Fair Work Commission considerations
In any subsequent unfair dismissal matter, the Fair Work Commission may take into account the following issues when determining whether there has been a breach of safety:
- the seriousness of the breach/incident
- company policies setting out safety procedures and consequences for breaches
- relevant WHS training by the employer
- whether the incident/breach was an isolated incident or recurring in nature, and
- whether the employee concerned was a supervisor and expected to set an example.
Any unsafe act which is to be the basis for disciplinary action should be investigated by the employer. In particular, the employer should be confident that the unsafe act occurred as a result of the employee’s negligence (or wilful act) and not because of any lack of safety in the system of work established by the employer.
The employee should be informed of the allegation against them and given a chance to respond. If the worker is asked to attend a meeting with management to discuss the issue, the worker should be given the opportunity to bring a support person with them.
What does case law say?
In a matter heard before the Fair Work Commission, fellow employees alleged that an employee had intentionally placed his hand close to the rotating drum of a machine operating at high speed.

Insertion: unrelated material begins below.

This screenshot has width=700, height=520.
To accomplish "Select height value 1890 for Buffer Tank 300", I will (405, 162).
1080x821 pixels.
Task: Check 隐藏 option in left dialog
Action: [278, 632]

The employer dismissed the employee on the basis of serious misconduct. The Commission found that the potential injury, entanglement in the rotating drum, and the substantial costs resulting from an entanglement were so significant that the dismissal, without previous warnings, was justified. See Singh v Fenner (Australia) Pty Ltd [2015] FWC 5583 (25 August 2015).
In another case, an employee’s employment was subject to a final formal warning, which mandated that he be dismissed for any further safety breaches. The employee was dismissed after being observed driving at a dangerous speed and in an unsafe manner on the employer’s site.
The Commission found the reason for dismissal was based on a minor breach of the policy, and dismissal was out of proportion to the conduct. The employee was reinstated. See Stephenson v Patties Foods Ltd [2015] FWC 5900 (30 September 2015).
An employer should seek legal advice before summarily dismissing an employee because of an unsafe act or unsafe behaviour in the workplace.
The bottom line
A single one-off unsafe act by an employee in the workplace is not necessarily considered serious misconduct. Only where an employee was wilfully or grossly negligent would summary dismissal be justified.